Current runtime landscape
The WASM server-side runtime ecosystem is stable enough for production use in specific categories and still maturing in others.
- wasmtime (Bytecode Alliance): the reference WASI 0.2 implementation. Production-grade, actively maintained, used as the embedded runtime in several commercial products. Rust API is the most complete. C, C++, and Go bindings exist.
- WasmEdge (CNCF project). strong focus on edge and cloud-native deployments. Supports WASI 0.1 and has experimental WASI 0.2 support. Used in production at several large-scale edge deployments. Better Go integration than wasmtime in practice.
- Cloudflare Workers: V8-based, WASI 0.2 compatible as of 2024. Production-ready for HTTP-oriented workloads. The largest deployed base of server-side WASM today, by volume.

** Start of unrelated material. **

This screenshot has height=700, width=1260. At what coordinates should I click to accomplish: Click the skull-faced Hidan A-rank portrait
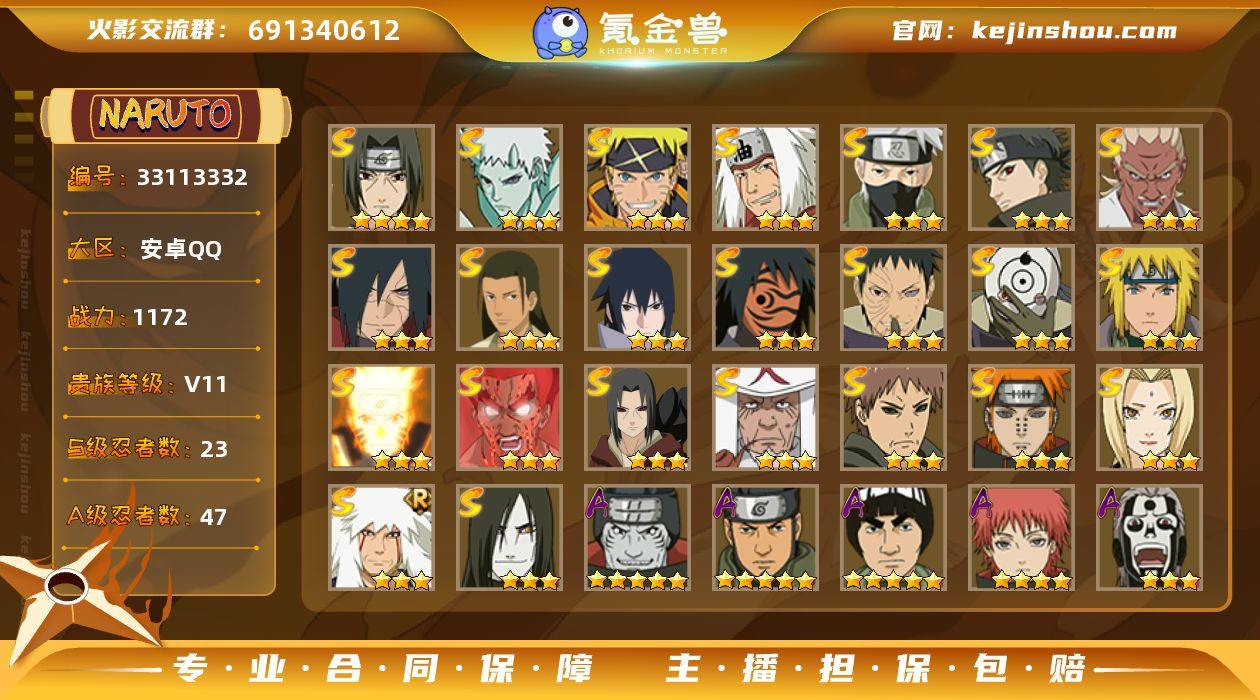tap(1149, 538)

- Fastly Compute: wasmtime-based. Mature WASI 0.1 support. WASI 0.2 in progress.
- Browser WASM API: the original context. Fully stable. No WASI support natively. host glue is required for anything beyond pure compute.
Honest maturity assessment: WASM at the edge is production-ready. WASM for general server-side microservices replacing containers is maturing. toolchain ergonomics, debuggability, and WASI 0.2 adoption across runtimes are the current friction points. The trajectory is clear. the timeline depends on toolchain investment from the major runtimes through 2025–2026.
Questions and answers
- Do I need to write in Rust to use WASM?

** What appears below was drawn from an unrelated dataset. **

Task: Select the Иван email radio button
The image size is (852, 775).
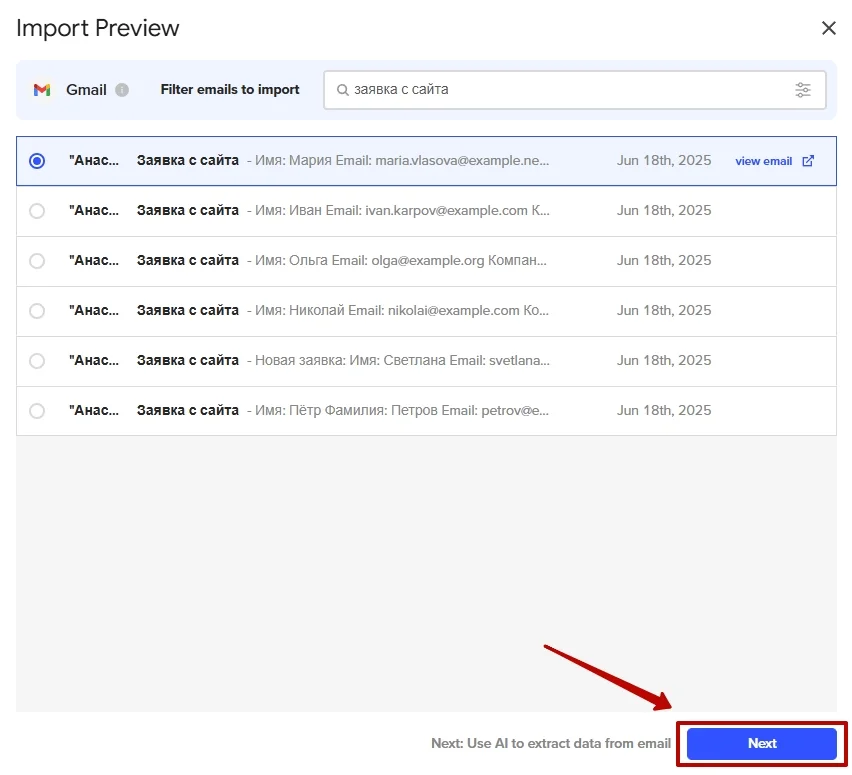Action: click(x=37, y=211)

- No. Rust has the most mature WASM toolchain and the smallest output binaries, which is why most WASM examples use it. But Go (via TinyGo for WASI 0.1 or the upstream Go compiler's WASI 0.2 target added in Go 1.21+), TypeScript (via AssemblyScript), C, and C++ all compile to WASM with varying degrees of WASI support. The tradeoffs are: binary size (Rust and C are smallest), garbage collection overhead (Go includes a GC. this increases module size and affects cold start), and toolchain maturity (Rust WASI 0.2 is the most complete as of mid-2024).
- Is WASM production-ready for microservices?

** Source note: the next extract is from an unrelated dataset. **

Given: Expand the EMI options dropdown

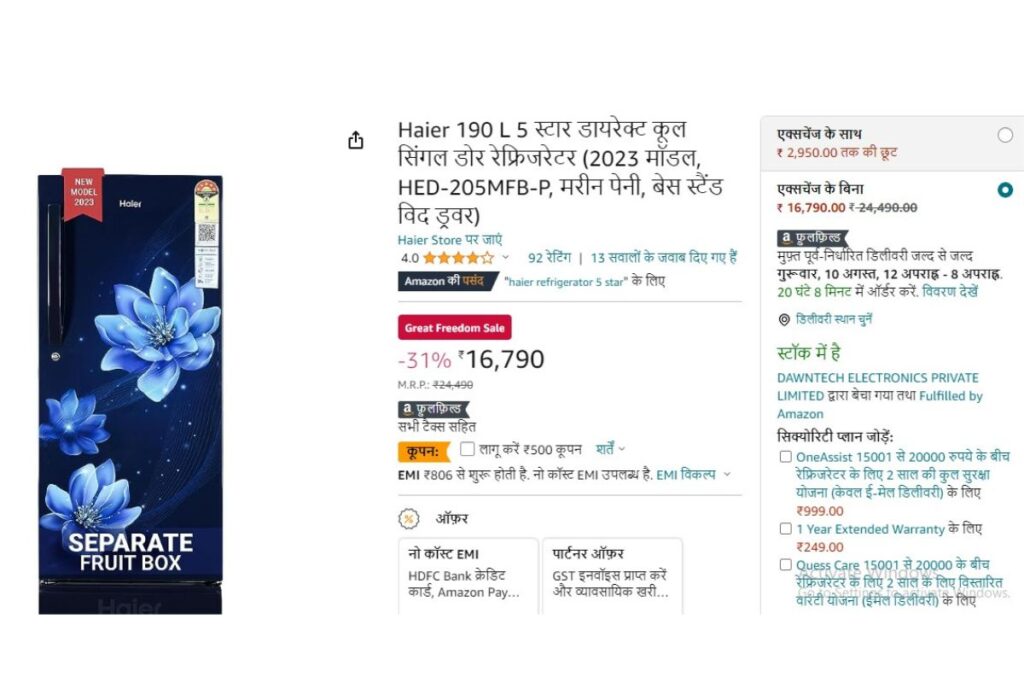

- It depends on the deployment target. For edge and serverless workloads (Cloudflare Workers, Fastly), yes. WASM is the execution model, not an experiment. For server-side microservices replacing containers in Kubernetes, the answer is "production-capable for the right workloads, maturing for the general case." Stateless, compute-heavy, or latency-sensitive services are the best fit today. Services with complex filesystem or network requirements should evaluate carefully against the WASI 0.2 capability surface of their chosen runtime.
- Does WASM replace containers?
- For some workloads, yes. WASM modules are faster to start, smaller to distribute, and more strongly isolated per-module than containers. For workloads that depend on the full Linux userspace, existing OS tooling, or mature language runtimes that do not compile to WASM, containers remain the practical choice. The two models coexist in most realistic architectures.
WASM strengths
Deterministic execution. Capability-based sandbox with no ambient authority. Near-native performance with sub-millisecond cold starts at the edge. Language-agnostic: Rust, Go, C, TypeScript all target WASM. Portable binary. compile once, run in browser, edge, and server without recompilation.
WASM current limits
WASI 0.2 adoption is uneven across runtimes as of 2024. Debugging WASM in production is harder than debugging native processes. Toolchain ergonomics vary significantly by source language. GC-based languages (Go, Kotlin) produce larger modules with GC overhead. Not a substitute for architecture. no native service discovery, contract governance, or placement policy.
Where this fits in UMA
WASM provides the execution boundary. UMA's active descriptors and runtime layer provide the contract, governance, and placement logic that turn that boundary into a managed service. The two are complementary, not redundant.